As Qld enjoys ‘double donut day’, Dick mocks ‘crazies’ across border

Treasurer Cameron Dick has lashed out at the “crazies” on the other side of politics, especially in NSW, who he says are undermining the national economy and community sentiment.

Aug 31, 2021, updated Aug 31, 2021
Queensland Treasurer Cameron Dick has slammed the NSW Government over its handling of the latest COVID-19 outbreak. (AAP Image/Glenn Hunt)

Queensland Treasurer Cameron Dick has slammed the NSW Government over its handling of the latest COVID-19 outbreak. (AAP Image/Glenn Hunt)

Queensland Parliament today resumed after an 11-week break to Premier Annastacia Palaszczuk confirming another “double donut day” with no new cases in the community or hotel quarantine.

However, the political mood inside the Legislative Assembly was tense, and at one point the precinct was locked down after police warned that protesters might try to get in to the building.

In Question Time, ongoing border restrictions, and a ‘pause’ on hotel quarantine, led to Opposition questions and interjections about the apparent policy inconsistencies that allowed footballers and cricketers into Queensland but not returning Queenslanders.

Palaszczuk said more hotels were being brought online, in addition to the stand-alone facilities yet to be constructed, and the State Government would trial home quarantine for returning boarding students.

“We want people to come home when it’s safe to do so,” Palaszczuk said.

Chief Health Officer Jeannette Young and police advised the government to halt hotel quarantine check-ins due to the large number of travellers and difficulty training more staff. Palaszczuk has said the footballers and their families were being accommodated in quarantine elsewhere.
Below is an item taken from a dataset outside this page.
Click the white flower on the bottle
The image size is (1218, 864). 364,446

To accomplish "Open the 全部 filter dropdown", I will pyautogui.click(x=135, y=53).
After Liberal National Party frontbenchers questioned why people with serious illnesses could not be given exemptions allowing them to travel to Queensland, Palaszczuk insisted they could, and then noted the Opposition treasury spokesman, David Janetzki, had previously backed the National Rugby League moving to Queensland.

“Nice own goal there – you got into touch on that one,” Palaszczuk said, before responding to another Opposition MP’s interjection with “I’m not the one wearing a flowery mask”.

Speaker Curtis Pitt asked Palaszczuk to withdraw the comment, having previously asked Treasurer Cameron Dick to withdraw a word he believed was insensitive to those battling mental health problems.

Dick had criticised the New South Wales government for its mismanagement of the outbreak, and said conservatives had proved slow to act and quick to demand restrictions be lifted – no matter the cost.

According to Dick, the Berejiklian government had only managed to undermine the national economy and community sentiment, supported by the Morrison government.

“These LNP Governments are chock full of crazies,” Dick said.

NSW has today reported 1164 new locally-acquired cases of COVID-19 and three deaths, including a woman in her 50s, as the entire state remains locked down.

The three deaths recorded in the 24 hours to 8pm on Monday include the woman in her 50s from southwest Sydney, a man in his 80s from Sydney and a man in his 90s from southwest Sydney.

It takes the toll for the current outbreak to 96, and to 152 for the entire pandemic. There are 871 patients in hospital NSW, with 143 in intensive care and 58 ventilated.

While the NSW lockdown continues, almost indefinitely, the ACT lockdown has been extended two weeks after 13 more cases were reported. Victoria, which is also in lockdown, reported 76 new locally-acquired cases.

The Queensland Parliament has today debated the government’s move to extend various public health emergency measures, and also introduce new fee arrangements for hotel quarantine.

Prime Minister Scott Morrison has largely avoided being drawn into Queensland’s quarantine policy inconsistencies, telling 4BC the answer to any criticism was more home quarantine.

Morrison and Palaszczuk are monitoring a South Australian trial of home quarantine, which comes after Queensland allowed a record number of close contacts in the Indooroopilly cluster to quarantine at home.

In parliament, Palaszczuk and her Cabinet colleagues repeatedly referred to the NSW outbreak, and ramifications of surging case numbers, to promote Queensland’s performance. The protests outside involved people opposed to Queensland’s pandemic restrictions, and Labor’s bid to introduce Voluntary Assisted Dying laws.